Tudo parecia permanecer inalterado... ouvir, assimilar, reproduzir e guardar as discordâncias e comentários menos próprios em relação a certas opiniões que ia estudando só e unicamente para mim!!
Durante grande parte da faculdade foi assim muito neste ritmo!
Quando, no decorrer das aulas um professor dizia: "o Sr. Professor XPTO defende a opinião n e o Sr. Professor OTPX tem uma posição contrária, professando a opinião y e são estas as posições que vocês têm de saber!" e alguém tinha a infeliz ideia de se pôr a pensar sobre o assunto e chegar a uma conclusão diferente da n ou da y, e pior, tornar essa opinião audível aos ouvidinhos sensíveis do professor era um ai Jesus que nos acuda!! Perguntas e mais perguntas, aquele ar que revelava um misto de indignação e de horror por um reles aluno se ter atrevido a lançar uma opinião contrária à dos grandes e consagrados mestres do Direito!!
Era nestas alturas em que percebia claramente que aquela ladainha dos professores de que podíamos e devíamos ter opiniões próprias era única e exclusivamente isso, uma ladainha... que só nos metia em confusões!
O melhor mesmo para garantir uma boa notinha era saber as opiniões dos vários autores tudinhas e, de preferência, concordar com aquela que era professada pelo nosso professor regente da cadeira!
Saída da Faculdade pensei para mim: agora é que é!! Finalmente vou poder ter a opinião jurídica que quiser, por mais absurda que for, e dizê-la bem alto sem que tenha de ser penalizada por ter a minha opinião!!
Não podia ter maior ilusão!!
Chegada ao mundo do trabalho, mais concretamente ao exercício da advocacia, não só muitas vezes me inibi de ter a minha opinião, como outras tantas tive de defender com unhas e dentes uma opinião que, para além de não ser a minha, era completamente contrária aquilo que me parecia ser o correcto...

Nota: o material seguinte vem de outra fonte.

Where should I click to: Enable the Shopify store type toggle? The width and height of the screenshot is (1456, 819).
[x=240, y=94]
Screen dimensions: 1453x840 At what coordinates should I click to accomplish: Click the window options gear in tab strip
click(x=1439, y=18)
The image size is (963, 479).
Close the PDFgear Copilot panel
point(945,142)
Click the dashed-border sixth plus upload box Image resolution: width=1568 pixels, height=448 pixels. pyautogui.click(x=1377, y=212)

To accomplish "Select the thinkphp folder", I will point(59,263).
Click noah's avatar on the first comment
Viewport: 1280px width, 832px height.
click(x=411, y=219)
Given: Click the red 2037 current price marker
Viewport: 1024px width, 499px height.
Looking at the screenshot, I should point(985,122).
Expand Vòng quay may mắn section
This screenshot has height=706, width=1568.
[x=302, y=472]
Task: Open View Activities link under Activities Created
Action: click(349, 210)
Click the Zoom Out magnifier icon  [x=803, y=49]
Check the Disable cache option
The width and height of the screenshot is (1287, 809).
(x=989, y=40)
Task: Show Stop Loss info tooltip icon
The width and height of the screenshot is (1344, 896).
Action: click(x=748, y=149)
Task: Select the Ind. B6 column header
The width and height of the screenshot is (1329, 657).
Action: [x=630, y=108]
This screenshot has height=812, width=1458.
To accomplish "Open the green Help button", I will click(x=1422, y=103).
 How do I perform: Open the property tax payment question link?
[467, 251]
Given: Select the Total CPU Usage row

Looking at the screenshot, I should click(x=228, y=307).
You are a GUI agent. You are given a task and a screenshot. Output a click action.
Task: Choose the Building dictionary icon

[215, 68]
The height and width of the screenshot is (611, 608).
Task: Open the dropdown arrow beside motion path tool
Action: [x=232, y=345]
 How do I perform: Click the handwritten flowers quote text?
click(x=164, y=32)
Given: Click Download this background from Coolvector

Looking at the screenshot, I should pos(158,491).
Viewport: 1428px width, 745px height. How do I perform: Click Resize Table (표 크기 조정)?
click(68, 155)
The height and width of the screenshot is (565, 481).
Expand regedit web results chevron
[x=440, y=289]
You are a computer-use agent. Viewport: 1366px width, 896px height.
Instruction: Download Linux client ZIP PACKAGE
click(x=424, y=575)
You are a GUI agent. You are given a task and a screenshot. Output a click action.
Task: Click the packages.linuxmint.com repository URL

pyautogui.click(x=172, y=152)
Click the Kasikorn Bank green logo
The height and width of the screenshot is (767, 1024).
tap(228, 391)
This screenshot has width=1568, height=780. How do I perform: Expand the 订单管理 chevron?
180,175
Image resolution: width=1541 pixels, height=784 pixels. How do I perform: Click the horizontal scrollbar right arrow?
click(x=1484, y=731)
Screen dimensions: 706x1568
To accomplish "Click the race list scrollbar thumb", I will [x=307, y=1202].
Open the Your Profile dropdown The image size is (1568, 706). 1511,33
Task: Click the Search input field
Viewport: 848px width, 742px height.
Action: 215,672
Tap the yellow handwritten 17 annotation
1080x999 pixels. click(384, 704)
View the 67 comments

Hoje, talvez mais madura e mais realista, deixei de me preocupar tanto com isso e já não anseio tanto por poder ter a minha opinião sobre tudo e mais alguma coisa e, principalmente, fazê-la ouvir (e se for contraditória então ainda melhor que mais pica dá!!!!!)
Não... hoje em dia já percebi que é manifestamente difícil poder exteriorizar todas as minhas opiniões sobre alguns assuntos! Quer porque naquela situação não é a minha opinião que conta, mas sim a de uma outra pessoa a quem estou a representar, quer simplesmente porque nem sempre temos de ter opinião sobre tudo porque nem tudo é sobre nós!!
É bom conseguirmos distinguir bem aquilo que nos diz directamente respeito e no qual temos (não por direito mas por obrigação) uma palavra a dizer, daquilo em que não temos nem devemos estar a mandar bitaites porque não é a nossa vida, não é assunto nosso!!
Na vida pessoal, e também (até certo ponto) na profissional é essencial termos bem presente quais as situações que nos dizem respeito e, em relação a essas, opinar consciente e responsavelmente, não falar só por falar, não dizer só para dizer que dissemos!